Henry VIII Secures the Tudor Dinasty
As far as his main objective was concerned, Henry VIII succeeded in marrying Anne Boleyn who delivered shortly after another baby girl, Elizabeth; suspected of treason she was imprisoned in the tower of London and executed. Henry then married Jane Seymour who had a baby boy, thus securing the Tudor dynasty, and died during child birth. He married three more times but there were no other offsprings.
Edward VI (1547-53) became king in 1547, upon his father’s death, he was only nine and had a frail health; he died six years later. His uncle, Lord Seymour, was his tutor and he brought about financial reforms that helped to replenish England’s finances and also completed the Protestant reform with the Act of Uniformity that enforced the use of English Book of Prayers which replaced the Latin Missal for good. The study of the Bible therefore, became the way to salvation along with the Calvinistic outlook on life that hard-work, good behaviour and good deeds brought success as a proof of reward from God, many grammar schools were set up, on the one side, to allow people to learn to read and write and, on the other, to replace those culture centres that had been destroyed along with monasteries.
Mary I (1553-58) reigned for only five years; she wasn’t very popular in England for two main reasons. In the first place she was a fervent Catholic and did all that was in her power to reunite England and the Church of Rome, including persecuting for heresy a great number of people that gained her the nickname of “Bloody Mary”. In the second place she married Philip II of Spain jeopardizing England’s independence. Yet, despite her strenuous efforts she failed in her first goal and, since she died childless, the throne of England was safe from Spain’s appetites.
Elizabeth I (1558-1603) reigned for forty-five years and her reign is considered as one of the most fascinating of English history especially because of her eclectic personality, in fact it was also called the Elizabethan Age; her time saw the flourishing of drama thanks to the works of William Shakespeare and Christopher Marlowe. She exploited to her advantage symbolism and propaganda, she came to be known as the virgin Queen, Gloriana, and Good Queen Bess.
She devoted her life to her people and to her country and despite many of her counsellors encouraged her to marry to have an heir she refused her many courtships and never married declaring that she was married to the Kingdom of England. She tried her best to avoid war with France and Spain but when a conflict with Spain became inevitable Elizabeth succeeded in defeating Spain’s invincible Armada, the success was due to many factors, among which many miscalculations on the part of the Spanish, the superior design of English ships and the bad weather that severely damaged the Spanish fleet, this event noticeably increased her already high popularity in her realm. As far as the religious issue is concerned, Elizabeth was also successful in putting an end to the harsh conflicts that had permeated England among Catholics and Protestants since Henry VIII’s Reform.
Elizabeth’s I Acts of Supremacy and Uniformity and Her Book of Common Prayers
Her Acts of Supremacy and Uniformity (1559) kept in check both contenders’ extremes and she became Supreme “Governor” of the Church.
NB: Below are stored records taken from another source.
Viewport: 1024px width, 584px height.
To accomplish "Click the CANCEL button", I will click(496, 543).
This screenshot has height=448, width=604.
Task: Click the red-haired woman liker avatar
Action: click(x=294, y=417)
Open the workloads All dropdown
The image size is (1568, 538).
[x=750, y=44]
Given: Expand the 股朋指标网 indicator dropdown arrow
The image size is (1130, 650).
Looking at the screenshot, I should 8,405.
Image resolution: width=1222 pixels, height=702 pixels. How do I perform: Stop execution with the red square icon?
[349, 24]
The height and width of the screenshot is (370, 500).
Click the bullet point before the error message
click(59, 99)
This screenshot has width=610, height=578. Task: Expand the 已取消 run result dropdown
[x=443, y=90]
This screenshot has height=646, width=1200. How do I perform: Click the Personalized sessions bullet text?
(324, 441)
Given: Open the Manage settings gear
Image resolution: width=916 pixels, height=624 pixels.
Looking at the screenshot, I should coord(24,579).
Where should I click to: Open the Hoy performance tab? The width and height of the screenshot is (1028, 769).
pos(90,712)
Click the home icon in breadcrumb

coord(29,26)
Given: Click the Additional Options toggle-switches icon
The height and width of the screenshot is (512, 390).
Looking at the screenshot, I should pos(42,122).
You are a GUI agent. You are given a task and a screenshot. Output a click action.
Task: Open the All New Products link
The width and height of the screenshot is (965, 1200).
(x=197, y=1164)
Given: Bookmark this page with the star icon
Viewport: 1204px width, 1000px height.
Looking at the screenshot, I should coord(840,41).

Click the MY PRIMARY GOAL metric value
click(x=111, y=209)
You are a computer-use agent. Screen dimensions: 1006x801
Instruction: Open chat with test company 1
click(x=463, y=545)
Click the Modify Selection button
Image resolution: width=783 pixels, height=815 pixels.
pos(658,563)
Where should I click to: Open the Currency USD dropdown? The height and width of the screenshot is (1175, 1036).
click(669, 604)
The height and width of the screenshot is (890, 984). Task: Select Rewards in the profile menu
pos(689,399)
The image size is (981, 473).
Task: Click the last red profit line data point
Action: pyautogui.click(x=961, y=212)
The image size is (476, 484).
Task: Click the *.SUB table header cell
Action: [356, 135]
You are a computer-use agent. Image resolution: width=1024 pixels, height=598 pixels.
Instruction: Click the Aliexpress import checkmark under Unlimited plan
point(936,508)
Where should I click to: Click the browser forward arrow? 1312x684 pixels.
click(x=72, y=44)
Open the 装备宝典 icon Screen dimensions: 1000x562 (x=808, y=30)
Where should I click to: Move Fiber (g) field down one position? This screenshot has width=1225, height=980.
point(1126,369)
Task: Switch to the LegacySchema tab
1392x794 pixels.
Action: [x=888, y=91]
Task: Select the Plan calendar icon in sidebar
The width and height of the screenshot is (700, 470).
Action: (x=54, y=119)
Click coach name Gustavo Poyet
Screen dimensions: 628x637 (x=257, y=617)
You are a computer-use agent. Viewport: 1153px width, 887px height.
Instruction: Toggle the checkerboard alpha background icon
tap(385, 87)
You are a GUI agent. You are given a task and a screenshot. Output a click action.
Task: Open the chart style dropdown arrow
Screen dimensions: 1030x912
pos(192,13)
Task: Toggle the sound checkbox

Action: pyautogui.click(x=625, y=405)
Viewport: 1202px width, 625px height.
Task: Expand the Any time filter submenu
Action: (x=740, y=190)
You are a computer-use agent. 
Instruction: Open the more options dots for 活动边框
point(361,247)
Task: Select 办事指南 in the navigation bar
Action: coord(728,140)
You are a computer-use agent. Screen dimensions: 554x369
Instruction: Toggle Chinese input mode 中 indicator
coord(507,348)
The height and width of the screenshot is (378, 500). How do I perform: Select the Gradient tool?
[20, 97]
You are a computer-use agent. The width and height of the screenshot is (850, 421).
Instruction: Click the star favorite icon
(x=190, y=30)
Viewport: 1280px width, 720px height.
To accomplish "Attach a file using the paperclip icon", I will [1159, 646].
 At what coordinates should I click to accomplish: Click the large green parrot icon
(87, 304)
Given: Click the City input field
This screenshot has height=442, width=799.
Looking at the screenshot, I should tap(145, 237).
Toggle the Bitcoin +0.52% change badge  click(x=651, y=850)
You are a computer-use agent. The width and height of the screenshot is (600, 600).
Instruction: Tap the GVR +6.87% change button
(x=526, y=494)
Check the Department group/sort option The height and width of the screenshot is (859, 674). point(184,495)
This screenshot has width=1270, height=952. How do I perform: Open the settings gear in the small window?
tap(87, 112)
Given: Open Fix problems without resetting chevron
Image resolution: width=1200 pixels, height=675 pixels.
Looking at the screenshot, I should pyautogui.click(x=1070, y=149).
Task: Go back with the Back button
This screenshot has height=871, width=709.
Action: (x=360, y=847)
Moreover, her Book of Common Prayers satisfied the interpretation of moderate Catholics and Protestants as well; in addition her long reign provided enough time for her compromise settlement to sink in the minds of the people and finally sealed England’s independence from Rome on religious matters.
Elizabeth I and Her Economic Policies
In regards to economic and political affairs, historians still debate on Elizabeth’s policies, nevertheless it is a fact that during her reign the monarchy was in constant need of funds despite her efforts to avoid spending recklessly, yet she did invest in explorations of the lands of the far off new world, she encouraged expansion in commerce overseas, for which England became a commercial and seafaring power thus increasing merchants and towns’ wealth, furthermore she secretly supported the pirates’ raids of Spanish ships but it is also known that there was great corruption and nepotism in her court. She also had many enemies that conspired against her and her safety was often threatened. At her death she didn’t leave an heir to the Tudor dynasty that extinguished itself.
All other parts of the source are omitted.